Comment by PhilippGille

Comment by PhilippGille 19 hours ago

4 replies

One issue is when the path is not interpreted by the shell but by a program which plays by different rules.

For example in Go:

  $ cd /path/to/go/repo
  $ go run cmd/myapp
  package cmd/myapp is not in std (/usr/local/go/src/cmd/myapp)
  
  $ go run ./cmd/myapp
  Hello, World!
And then people don't want to think about when your path is for the shell and when it's a CLI param and how the CLI treats it, and just use the version that always works.
Y_Y 18 hours ago

Thanks, this is the first good reason I've seen! Seems crazy to me that the go tool does that, but maybe I just lack sufficient unix-nature.

  • zahlman 17 hours ago

    This allows it to disambiguate between system path syntax and the language's syntax for symbolic names.
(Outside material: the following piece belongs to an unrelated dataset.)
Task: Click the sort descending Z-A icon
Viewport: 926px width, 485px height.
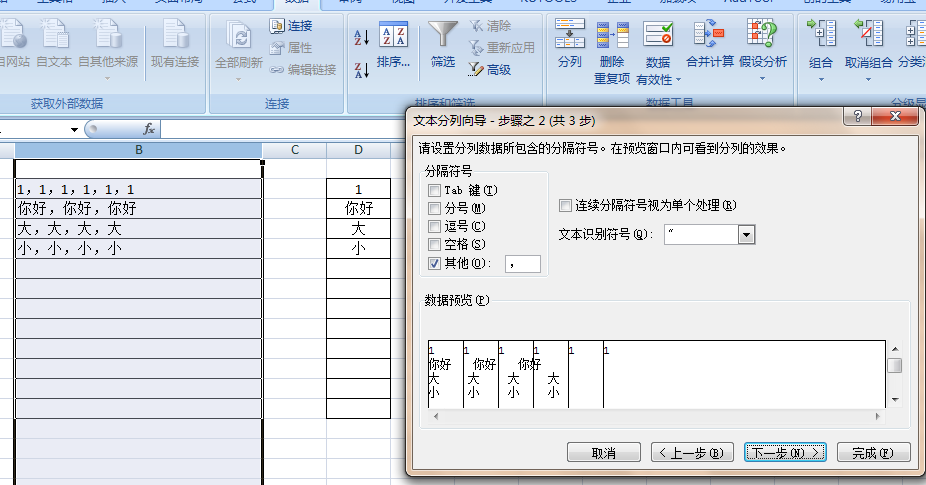Action: [x=362, y=70]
    Similarly, package installers can use this to disambiguate between "install the local file with this exact name" and "look up a file on the index for the named package".

catlifeonmars 13 hours ago

That’s because cmd/myapp is not a local path, it’s a universal path. It makes more sense when you type go run github.com/user/name/cmd/myapp

umanwizard 14 hours ago

This is one of the papercuts of go that I find way more annoying than is rational.